## [SOURCE]
■ ■ ■

Les deux premières familles, établies au sud, parlèrent deux toro, assez proches, la troisième le mendéli, la quatrième le sanga, la cinquième un autre toro, la sixième le bamba, la septième l’iréli. Enfin la huitième reçut une langue comprise dans toute la falaise.
— De même que le huitième tambour domine tous les autres, de même la langue est entendue en tous pays.
Ainsi les hommes reçurent la parole définitive, complète et multiple qui convenait aux temps nouveaux. Elle était intimement liée, comme les deux premières, et plus qu’elles, à des matériels. Et le Nazaréen se faisait à part lui une curieuse remarque :La première parole, fruste, était associée à une technique simple sans doute la plus archaïque, qui avait donné le vêtement élémentaire : la fibre. Cette fibre non nouée, non tissée, se coulait selon une ligne serpentante, selon, pourrait-on dire, une seule dimension.

■ ■ ■

## [LISTE DES ENREGISTREMENTS]
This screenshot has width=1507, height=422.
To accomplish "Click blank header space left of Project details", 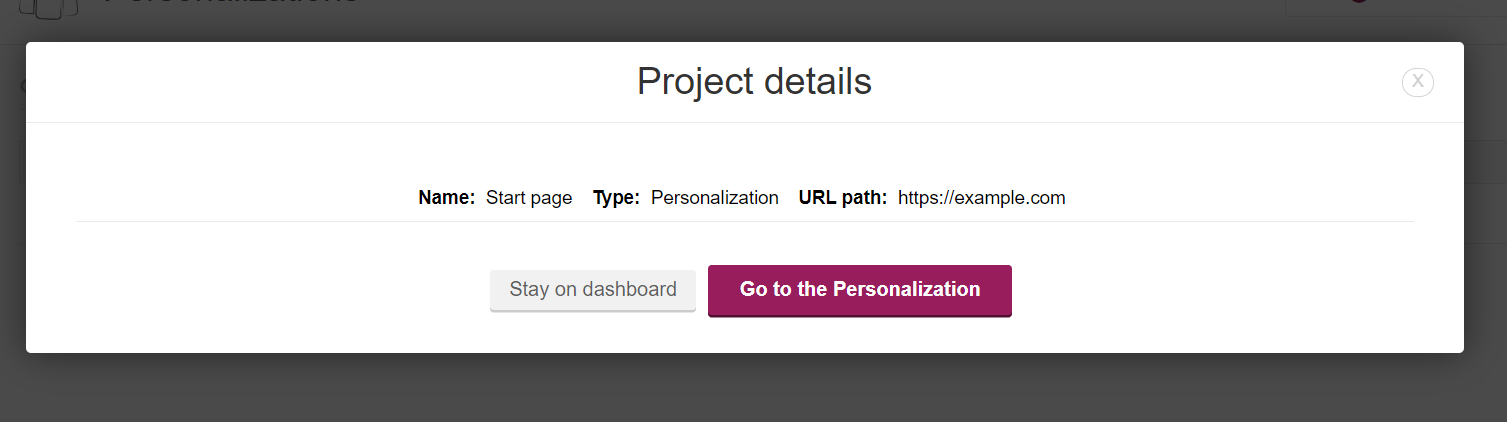I will tap(330, 82).
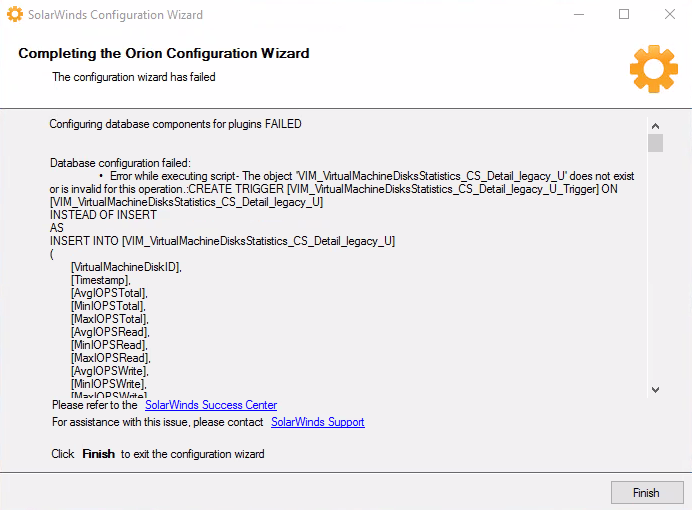Click the [VirtualMachineDiskID] line in the log
This screenshot has height=510, width=692.
point(126,267)
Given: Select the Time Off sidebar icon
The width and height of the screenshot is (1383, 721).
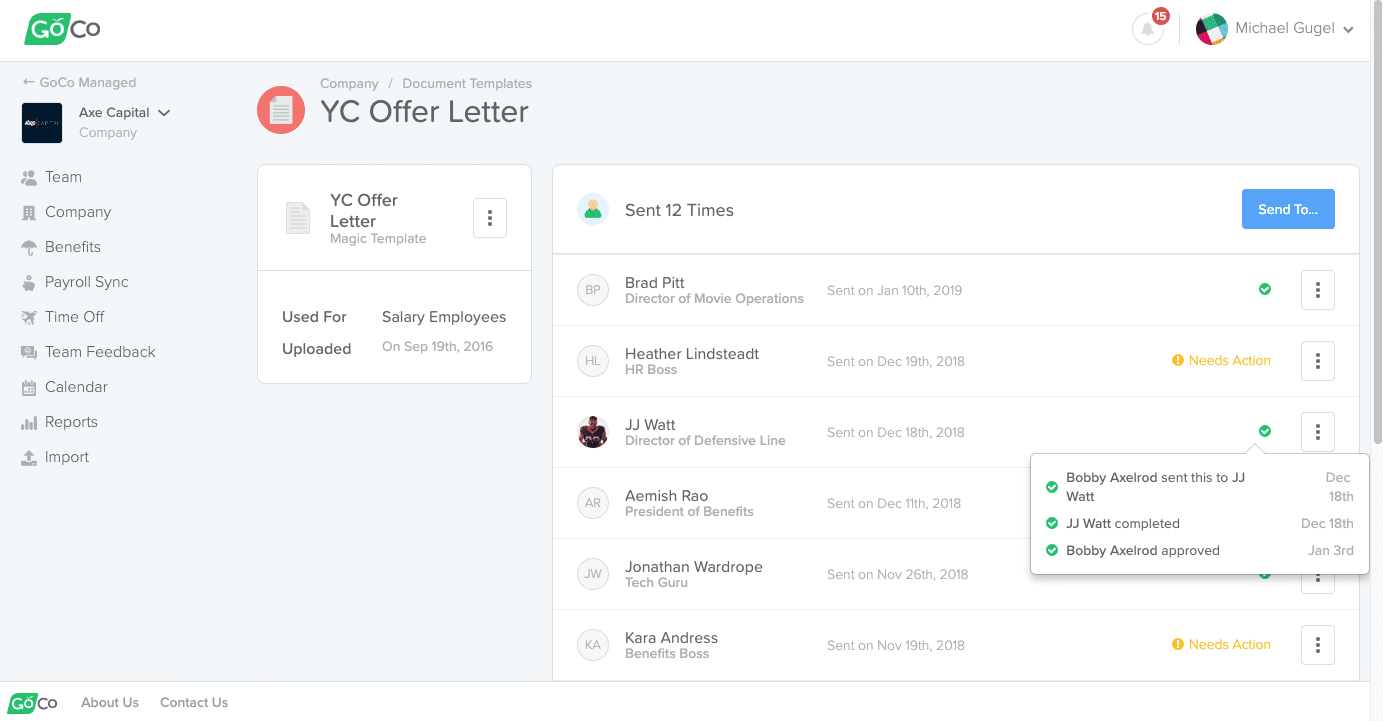Looking at the screenshot, I should click(30, 316).
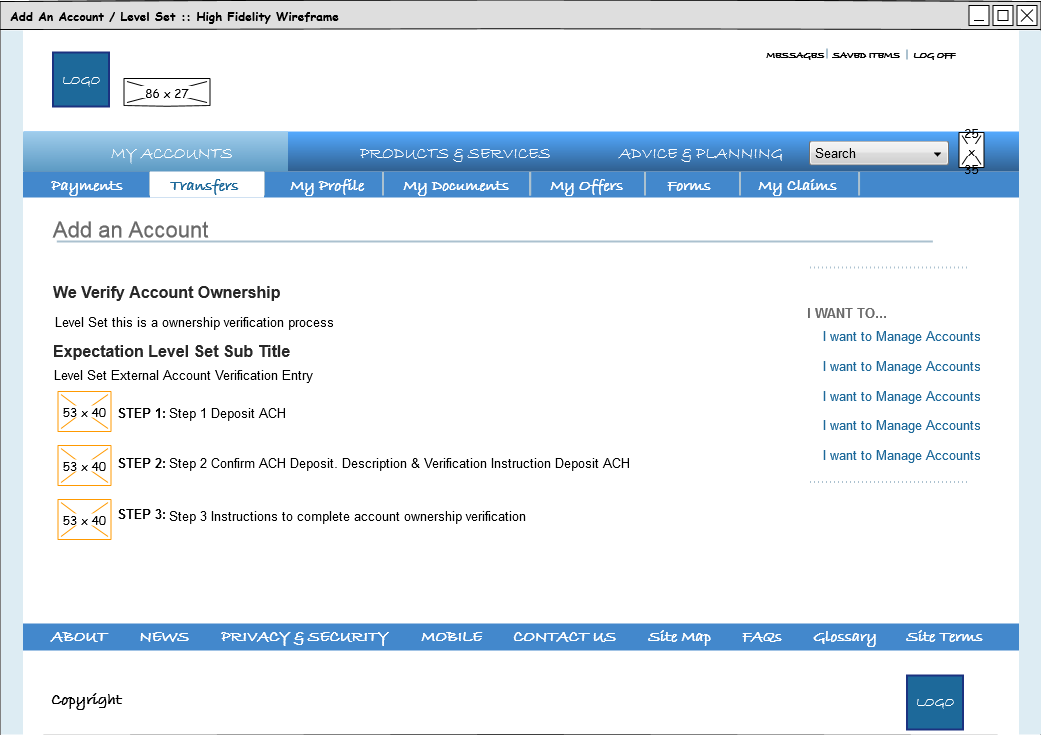Click the Messages link at top
Image resolution: width=1041 pixels, height=735 pixels.
[794, 56]

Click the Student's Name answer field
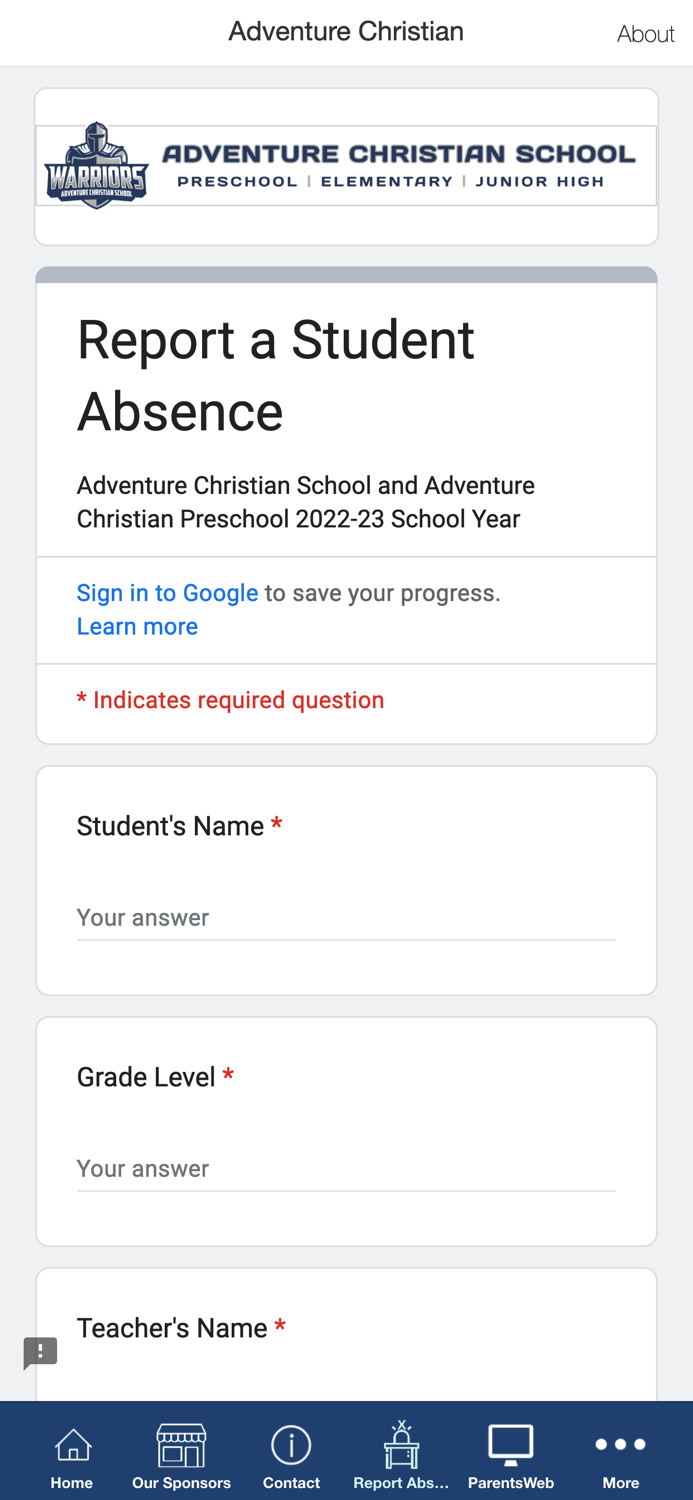345,918
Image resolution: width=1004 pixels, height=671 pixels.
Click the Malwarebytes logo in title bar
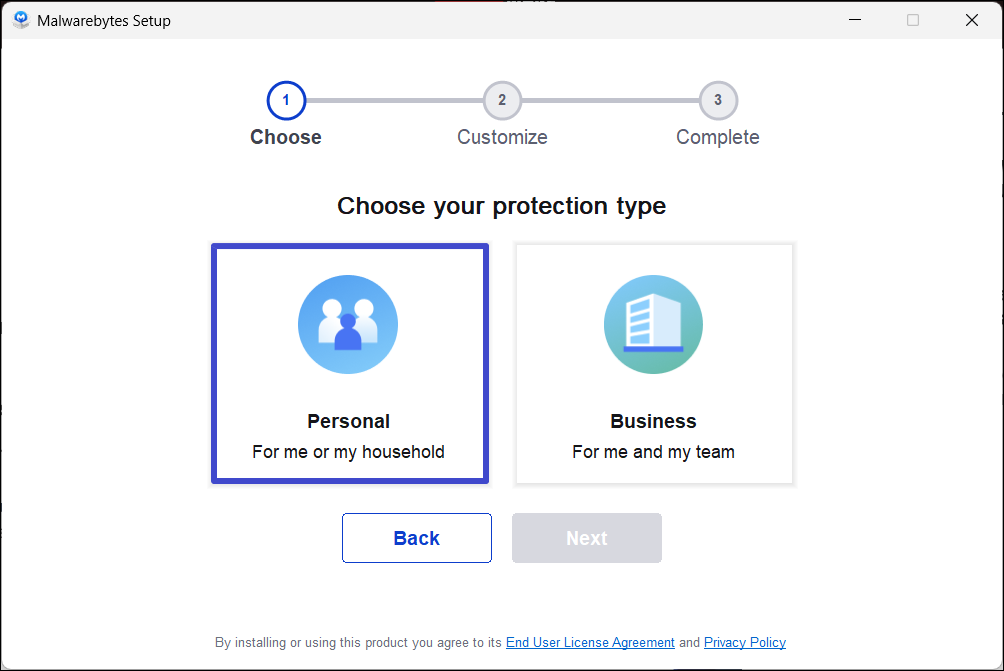[x=21, y=20]
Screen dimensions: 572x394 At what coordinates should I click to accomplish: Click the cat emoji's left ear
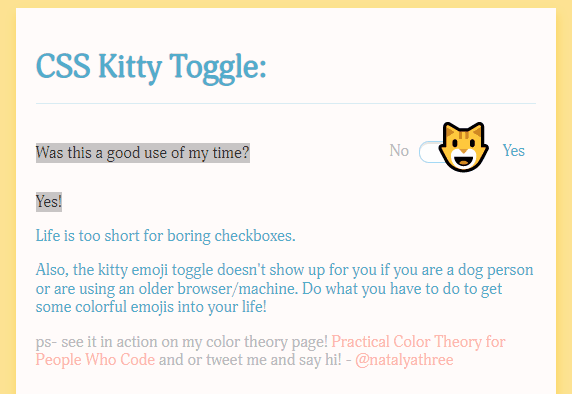450,131
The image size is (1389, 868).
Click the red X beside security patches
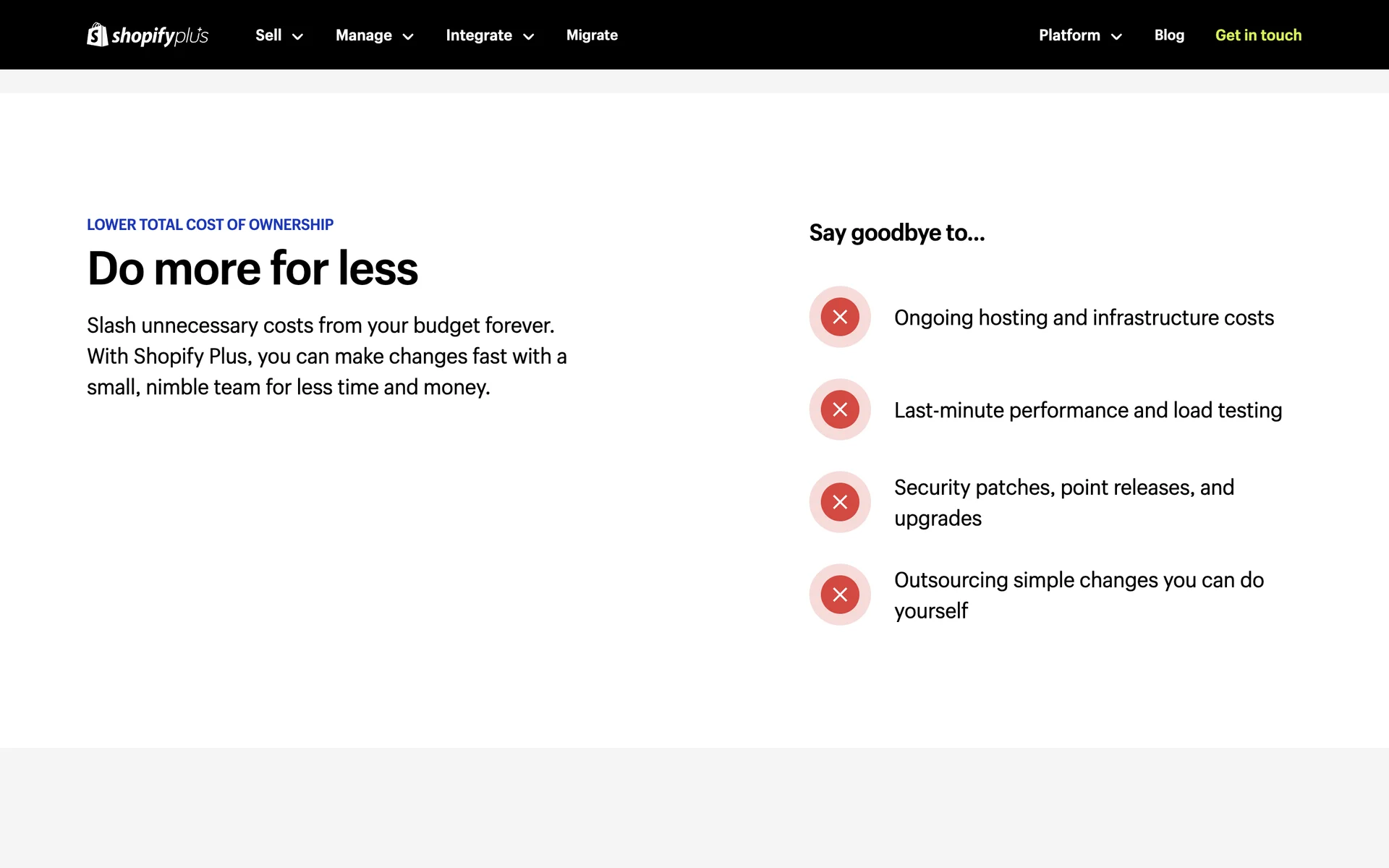(x=840, y=502)
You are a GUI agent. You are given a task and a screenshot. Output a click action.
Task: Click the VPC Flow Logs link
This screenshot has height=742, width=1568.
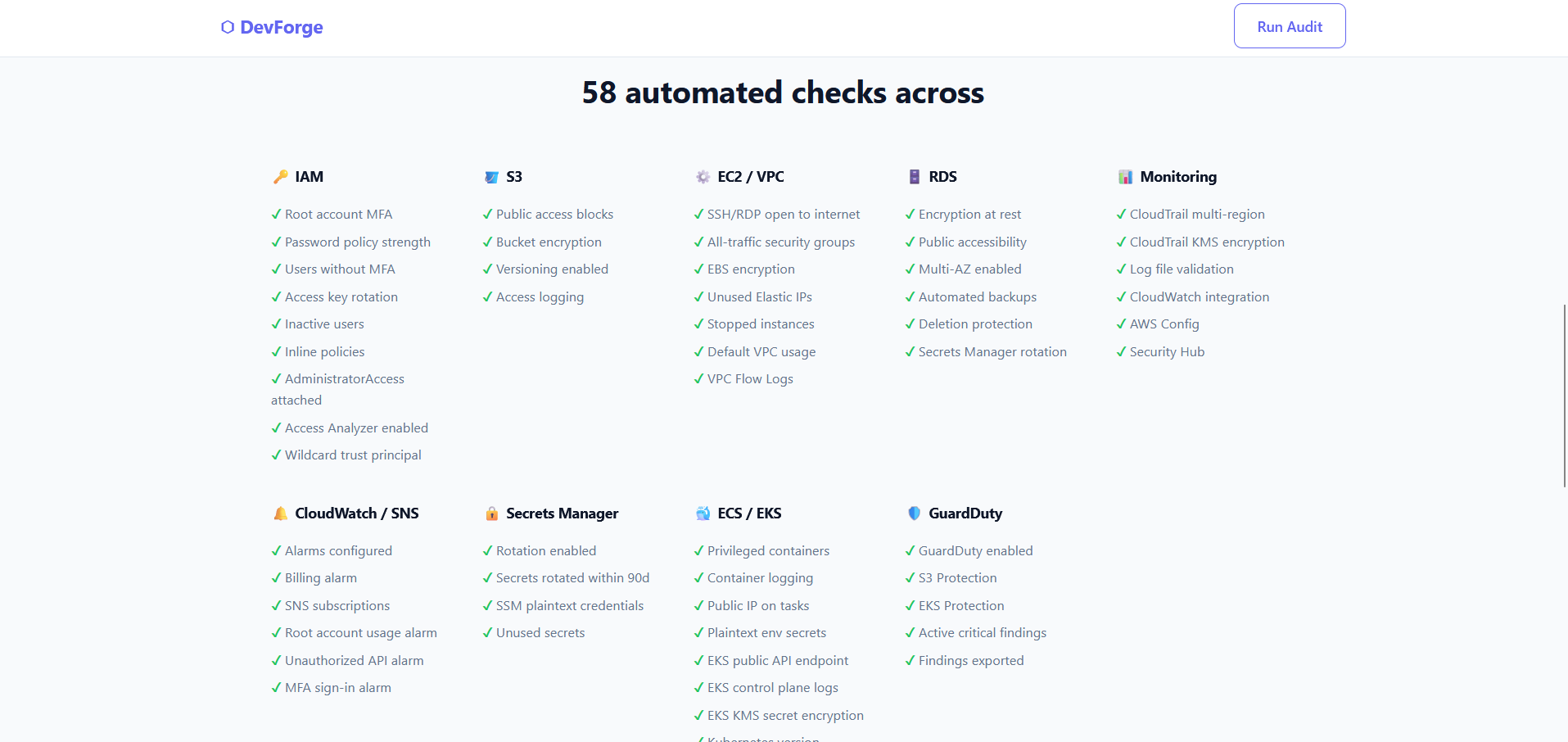click(x=750, y=378)
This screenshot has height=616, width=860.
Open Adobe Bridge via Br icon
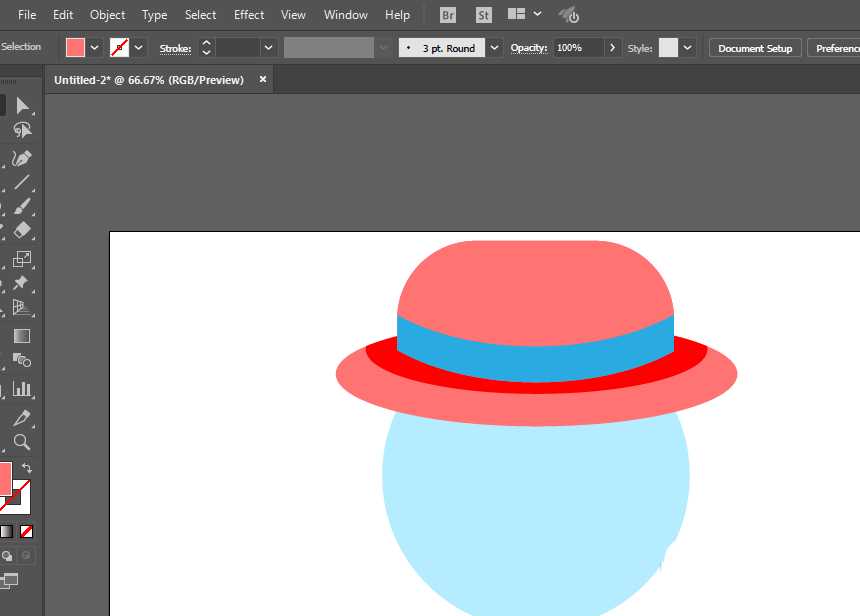[x=449, y=15]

■ ■ ■

## [VOTRE OBJECTIF]
D'après le texte sur les langues des huit familles, quelle langue la septième famille parla-t-elle ?

## [BONNE RÉPONSE]
La septième famille parla l’iréli.